Debiti occulti da 5.800 miliardi
Il vero problema del debito cinese è dato soprattutto dalla sua imponderabilità. Difficile, per non dire impossibile, sapere con certezza chi debba quanto a chi. E le cifre in gioco ovviamente, sono a 13 zeri (parlando in dollari, ça va sans dire). Prendiamo il debito pubblico: a metà 2017, sosteneva un’analisi di McKinsey, si collocava sotto quota 50% del Pil, in evidente ascesa da molti anni. Ma la stima, sostiene un rapporto pubblicato a ottobre dall’agenzia di rating Standard & Poor’s, non terrebbe conto del debito occulto da 5.800 miliardi di dollari accumulato, secondo l’ipotesi peggiore, dai governi locali. Se la stima fosse corretta il peso delle pendenze pubbliche sull’economia salirebbe così oltre la soglia del 60%.

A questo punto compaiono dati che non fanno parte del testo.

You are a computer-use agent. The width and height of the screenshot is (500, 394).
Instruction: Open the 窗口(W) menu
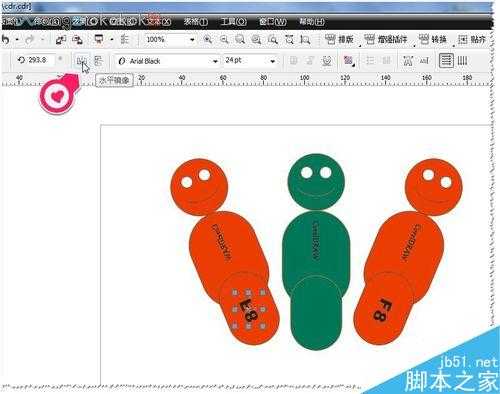pos(273,22)
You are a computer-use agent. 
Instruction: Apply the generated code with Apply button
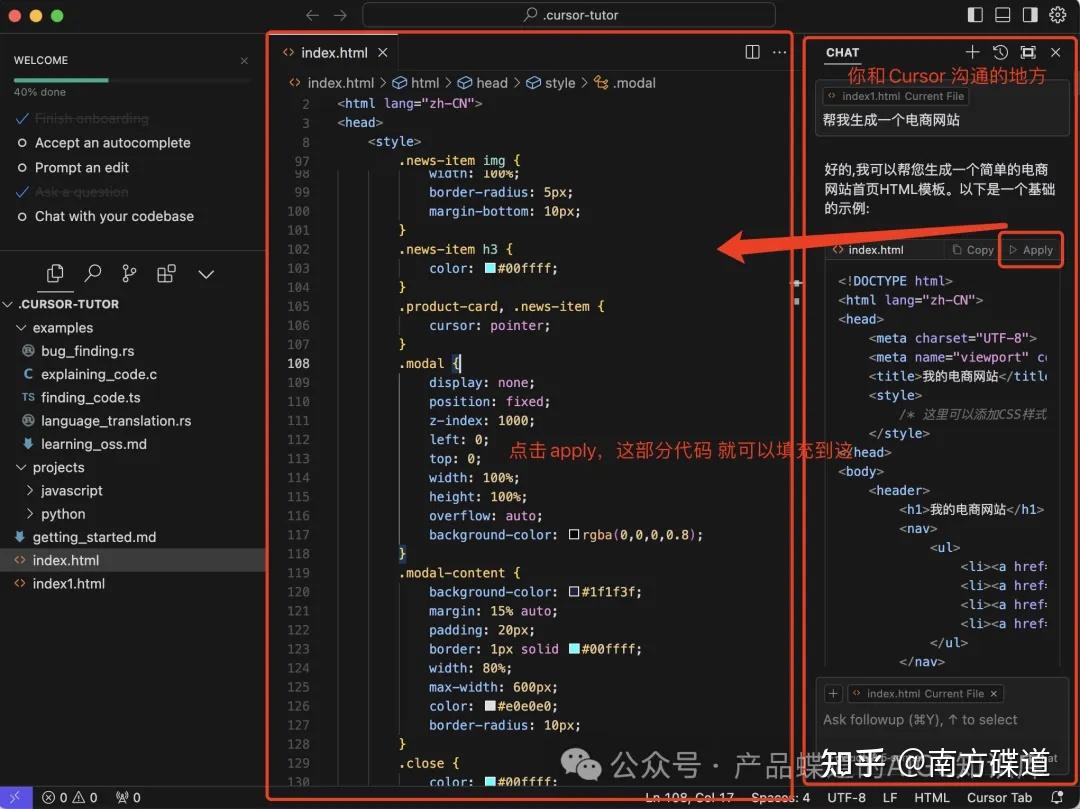pyautogui.click(x=1031, y=249)
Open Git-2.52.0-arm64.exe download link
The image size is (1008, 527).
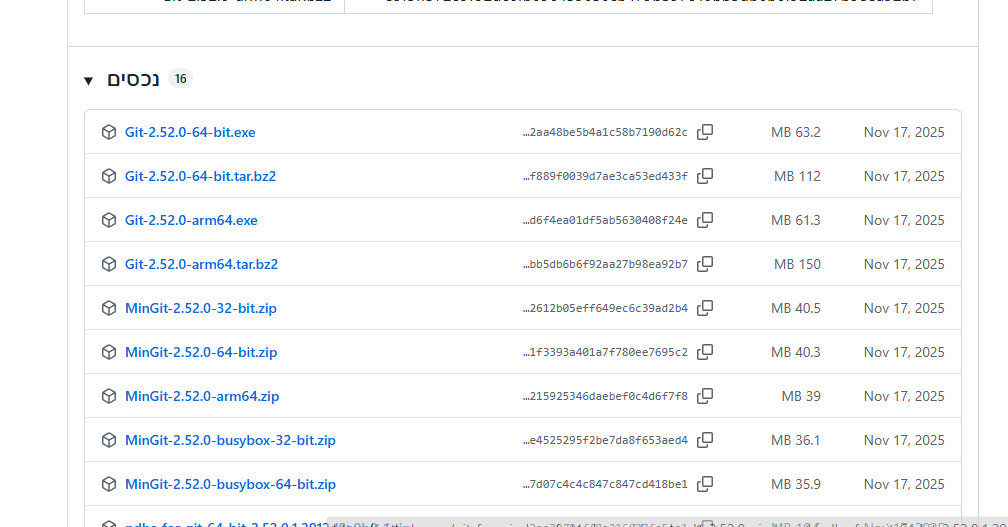tap(191, 220)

Un default che cambia la storia?
I debiti locali sono da tempo nell’occhio del ciclone. L’ultimo allarme è risuonato in questi giorni. Qinghai Provincial Investment Group, una società pubblica locale, non ha rispettato le scadenze ritardando il saldo degli interessi sul debito accumulato. L’episodio coinvolge anche creditori esteri e costituisce pertanto, nota il Financial Times, il primo default tecnico di una società pubblica cinese su un debito offshore in oltre 20 anni. L’effetto psicologico per gli investitori, osserva ancora il quotidiano britannico, sarà difficile da superare. L’ipotesi che le società pubbliche provinciali godessero implicitamente della protezione ultima dello Stato non era mai stata messa in discussione.

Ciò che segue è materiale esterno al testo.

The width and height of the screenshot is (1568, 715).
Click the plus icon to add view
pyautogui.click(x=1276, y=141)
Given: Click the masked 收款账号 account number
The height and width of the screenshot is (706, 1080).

Ma il rallentamento delle economie locali – soprattutto nelle province nord-orientali e occidentali – sta riducendo le risorse a disposizione per la copertura dei saldi.
E non è un mistero che Pechino punti a trasformare i veicoli finanziari provinciali in entità sempre più autonome in grado di finanziarsi da sole senza bisogno di un sostegno esterno. «Riteniamo che Qinghai Provincial Investment Group riceverà con ogni probabilità un sostegno straordinario da parte del governo provinciale – ha dichiarato al FT Claire Yuan, analista di Standard & Poor’s ad Hong Kong – ma c’è il rischio che questo supporto possa indebolirsi nel tempo».

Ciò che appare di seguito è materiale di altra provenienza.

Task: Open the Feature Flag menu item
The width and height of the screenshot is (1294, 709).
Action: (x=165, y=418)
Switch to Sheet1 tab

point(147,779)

Il debito della Cina? $30mila miliardi (forse)
Ma a preoccupare non è solo il debito pubblico. McKinsey, ad esempio, valutava in 19 trilioni di dollari il debito delle imprese cinesi nel 2017. Cifra che, una volta sommata ai prestiti in essere contratti dallo Stato e dai privati cittadini, porta il conto totale a circa 30 mila miliardi di dollari. Equivalenti, all’epoca della rilevazione, al 256% del Pil. In pratica una crescita di quasi 100 punti percentuali in dieci anni.
Un problema per tutti. Italia compresa
Il fatto, a questo punto, è che una crisi del sistema creditizio cinese rappresenta una pessima notizia anche per le altre economie. Italia compresa. Semplificare sarebbe fuorviante, ma basta unire i pezzi del puzzle per ottenere un quadro preoccupante. In Cina i debiti sono cresciuti per anni a ritmi ben superiori rispetto all’espansione economica. Il settore dei prestiti tra privati, essenziali per molti consumatori, si sta ridimensionando in modo evidente. E il fenomeno, come se non bastasse, avviene in una fase di rallentamento generale dell’economia.
All’inizio dell’anno ha chiuso i battenti Yidai, una delle principali società del settore P2P con 32 mila investitori individuali e un giro d’affari da 4 miliardi di yuan (580 milioni di dollari circa). Di questo passo, è molto probabile, molti altri seguiranno l’esempio.
Per un Paese intenzionato da tempo a trasformare la propria economia puntando più sui consumi che sulla produzione, i contraccolpi sul fronte della domanda possono pesare e non poco. Esasperando, forse, la frenata del mercato interno. Per i grandi esportatori di tutto il mondo si tratta dell’ennesima tegola. Destinazione diretta di 300 miliardi di dollari di export europeo (16,4 miliardi dall’Italia), la Cina è oggi più che mai pericolosamente vicina.